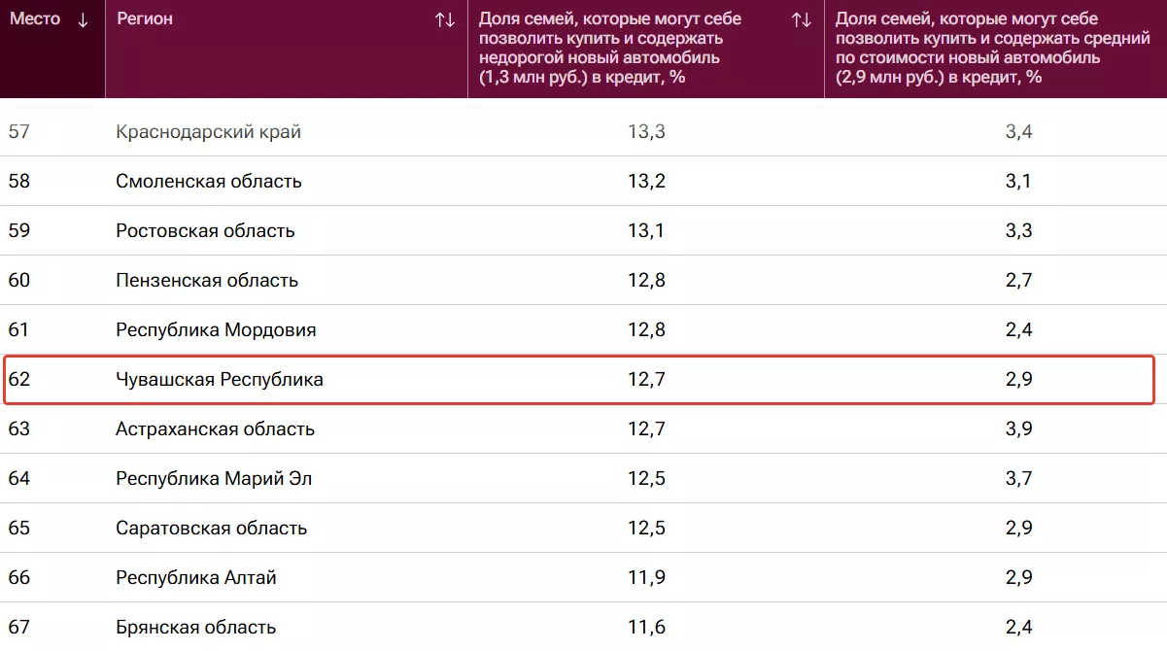The height and width of the screenshot is (651, 1167).
Task: Click the Место column header label
Action: click(x=35, y=19)
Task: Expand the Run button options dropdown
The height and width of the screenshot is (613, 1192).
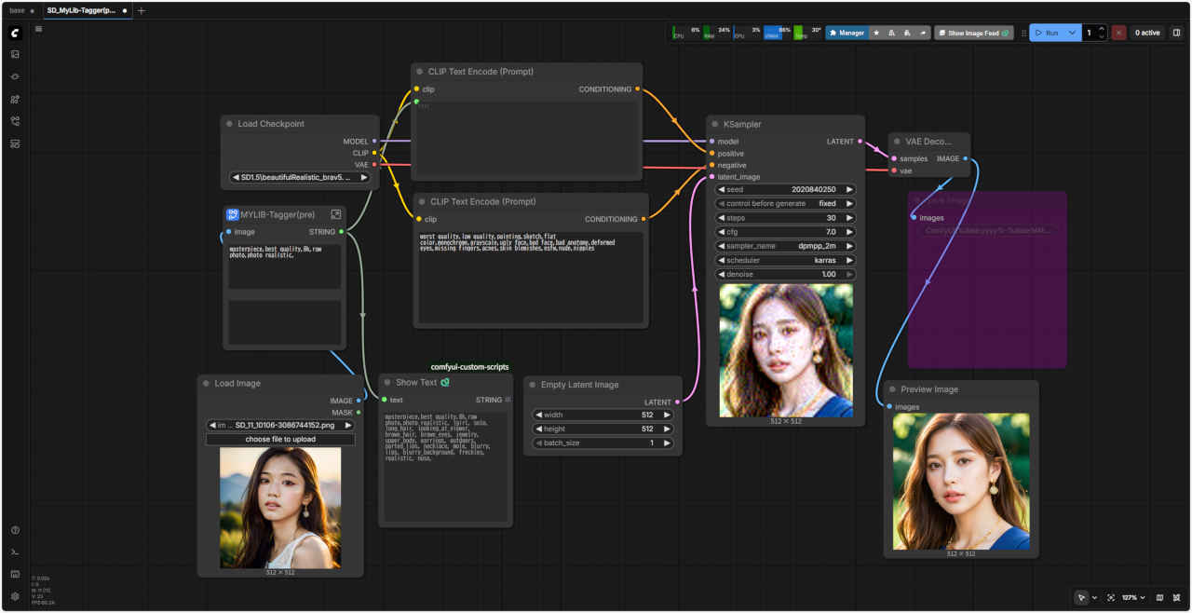Action: tap(1072, 33)
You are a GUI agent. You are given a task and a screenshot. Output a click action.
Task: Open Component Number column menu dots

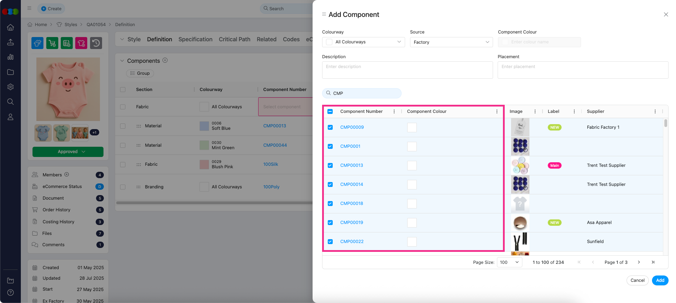pyautogui.click(x=394, y=111)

══════════

- _Exercise instructions_:
Leaving out every picture, transcribe exactly the lines from the line that contains "The height and width of the screenshot is (613, 1192)." through the final line of the entries above.

- _Result for this exercise_:
The height and width of the screenshot is (613, 1192).
Action: tap(1072, 33)
You are a GUI agent. You are given a task and a screenshot. Output a click action.
Task: Open Component Number column menu dots

pyautogui.click(x=394, y=111)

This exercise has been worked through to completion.